__Your goal__.
Lines to be reproduced exactly: the one that holds "Click the 18,17 € sale price" and all those after it through the end of the data. Include no others.

Stored items:
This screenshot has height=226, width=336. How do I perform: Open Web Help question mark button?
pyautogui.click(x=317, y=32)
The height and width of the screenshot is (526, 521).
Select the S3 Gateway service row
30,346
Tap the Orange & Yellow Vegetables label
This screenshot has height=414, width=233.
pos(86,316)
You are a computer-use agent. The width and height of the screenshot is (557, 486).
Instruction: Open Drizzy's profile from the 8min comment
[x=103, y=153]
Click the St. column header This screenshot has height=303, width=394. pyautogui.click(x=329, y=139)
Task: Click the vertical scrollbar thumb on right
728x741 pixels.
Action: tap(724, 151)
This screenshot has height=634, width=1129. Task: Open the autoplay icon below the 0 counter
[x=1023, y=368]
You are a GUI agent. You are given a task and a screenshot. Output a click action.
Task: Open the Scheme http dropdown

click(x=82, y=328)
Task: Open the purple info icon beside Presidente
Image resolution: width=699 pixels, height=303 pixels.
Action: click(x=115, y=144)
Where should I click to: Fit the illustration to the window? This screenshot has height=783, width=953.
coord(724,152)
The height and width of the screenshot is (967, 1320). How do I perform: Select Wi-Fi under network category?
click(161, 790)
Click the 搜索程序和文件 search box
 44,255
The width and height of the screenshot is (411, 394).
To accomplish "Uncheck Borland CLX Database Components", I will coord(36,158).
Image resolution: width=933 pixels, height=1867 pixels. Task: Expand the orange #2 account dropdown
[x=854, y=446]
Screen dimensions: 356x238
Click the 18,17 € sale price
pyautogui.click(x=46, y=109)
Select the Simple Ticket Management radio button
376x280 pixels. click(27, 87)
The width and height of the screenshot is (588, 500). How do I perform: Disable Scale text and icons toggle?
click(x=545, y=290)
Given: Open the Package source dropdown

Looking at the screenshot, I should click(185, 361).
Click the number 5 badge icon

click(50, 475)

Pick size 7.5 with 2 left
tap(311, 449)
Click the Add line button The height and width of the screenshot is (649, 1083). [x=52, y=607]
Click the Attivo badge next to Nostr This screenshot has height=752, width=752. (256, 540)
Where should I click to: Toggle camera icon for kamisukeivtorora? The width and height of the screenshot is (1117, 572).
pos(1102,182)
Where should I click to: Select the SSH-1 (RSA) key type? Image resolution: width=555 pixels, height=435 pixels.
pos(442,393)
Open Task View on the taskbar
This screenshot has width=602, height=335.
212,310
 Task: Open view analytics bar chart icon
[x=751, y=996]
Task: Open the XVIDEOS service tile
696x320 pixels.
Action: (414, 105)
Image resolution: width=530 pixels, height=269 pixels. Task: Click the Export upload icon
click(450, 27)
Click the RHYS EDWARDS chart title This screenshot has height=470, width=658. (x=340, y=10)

__Response area__.
Click the 18,17 € sale price
pyautogui.click(x=46, y=109)
Select the Simple Ticket Management radio button
376x280 pixels. click(27, 87)
The width and height of the screenshot is (588, 500). How do I perform: Disable Scale text and icons toggle?
click(x=545, y=290)
Given: Open the Package source dropdown

Looking at the screenshot, I should click(185, 361).
Click the number 5 badge icon

click(50, 475)

Pick size 7.5 with 2 left
tap(311, 449)
Click the Add line button The height and width of the screenshot is (649, 1083). [x=52, y=607]
Click the Attivo badge next to Nostr This screenshot has height=752, width=752. (256, 540)
Where should I click to: Toggle camera icon for kamisukeivtorora? The width and height of the screenshot is (1117, 572).
pos(1102,182)
Where should I click to: Select the SSH-1 (RSA) key type? Image resolution: width=555 pixels, height=435 pixels.
pos(442,393)
Open Task View on the taskbar
This screenshot has width=602, height=335.
212,310
 Task: Open view analytics bar chart icon
[x=751, y=996]
Task: Open the XVIDEOS service tile
696x320 pixels.
Action: (414, 105)
Image resolution: width=530 pixels, height=269 pixels. Task: Click the Export upload icon
click(450, 27)
Click the RHYS EDWARDS chart title This screenshot has height=470, width=658. (x=340, y=10)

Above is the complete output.